The UN food assistance agency faces a funding gap of about $30m for the programme it runs in Afghanistan and warned that this had forced it to cut rations for up to a million people there, out of a total of 3.7 million that it is aiding.
“We have had to cut down the rations of the people we are assisting, just so we can buy some time, so we don’t stop altogether,” said the Afghanistan country director Claude Jibidar.
As a result of the cuts, the calorie count of the food relief has dropped from 2,100 calories a day to 1,500. Needless to say, those receiving aid from the WFP are amongst the poorest of the poor. Many of them had to flee their homes in the latest iteration of war and have yet to find a steady means of livelihood.

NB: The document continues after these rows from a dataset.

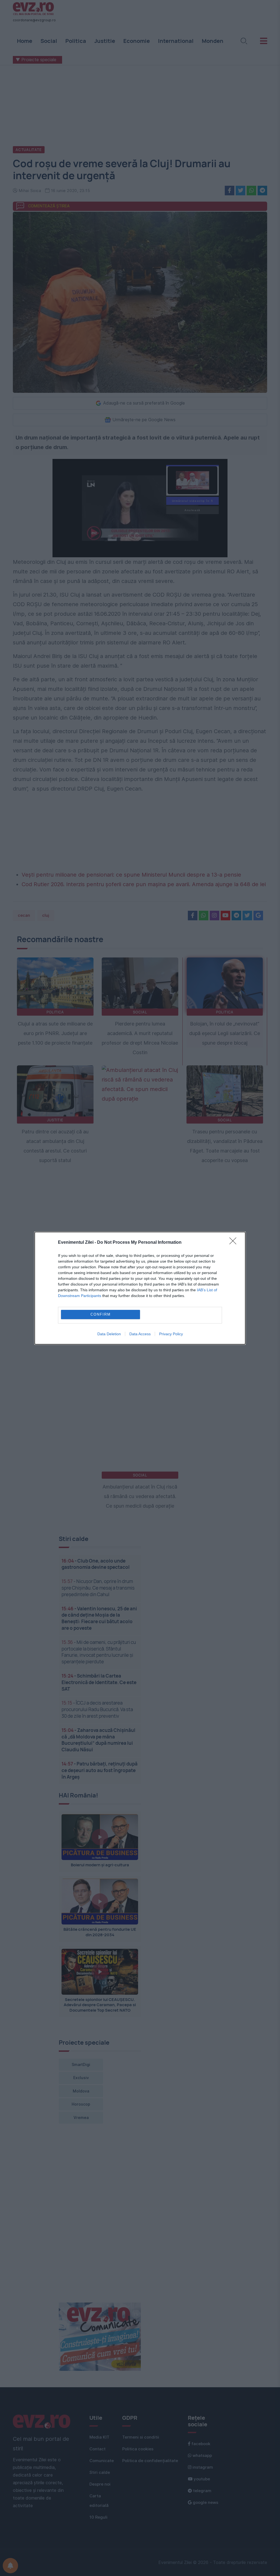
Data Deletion (109, 1334)
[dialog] (140, 1288)
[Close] (234, 1242)
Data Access (140, 1334)
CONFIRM (101, 1314)
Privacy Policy (171, 1334)
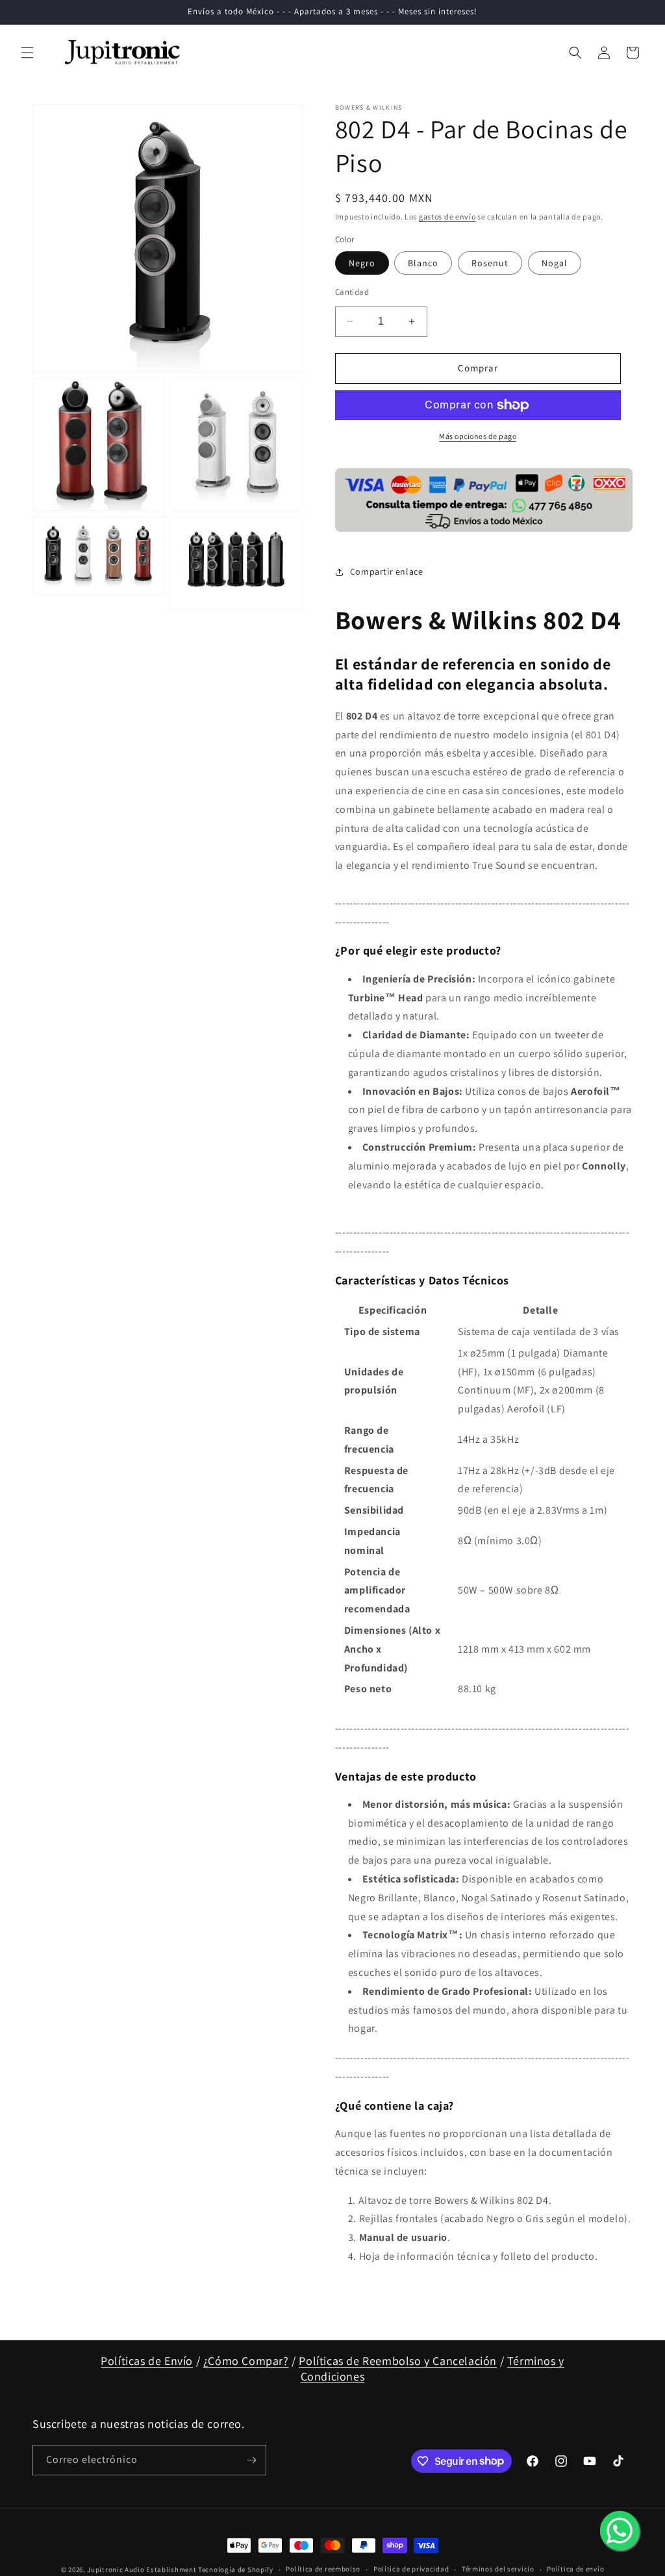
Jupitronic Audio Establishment (141, 2569)
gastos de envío (447, 216)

This reality is a reminder of the shape of things to come. With new wars and new crises elsewhere and in other regions, attention will inevitably shift fast. But the world needs to recall its responsibilities towards Afghanistan, a country whose misfortunes are not entirely of its own making.

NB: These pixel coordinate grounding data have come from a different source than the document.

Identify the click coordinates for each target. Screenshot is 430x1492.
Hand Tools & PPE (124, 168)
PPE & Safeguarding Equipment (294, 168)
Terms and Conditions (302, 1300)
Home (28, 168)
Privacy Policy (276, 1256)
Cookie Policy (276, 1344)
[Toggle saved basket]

Having been ravaged by conflict for upwards of 30 years, with generations that have seen nothing but violence, improvement in the country’s social fabric and infrastructure is a matter of the long haul.
In this, the authorities in Afghanistan will need the support and cooperation of not just neighbouring countries such as Pakistan — which continues to host millions of refugees on its soil — but also of others. With the foreign presence dwindling fast, Afghanistan must not be left exposed to another cycle of instability.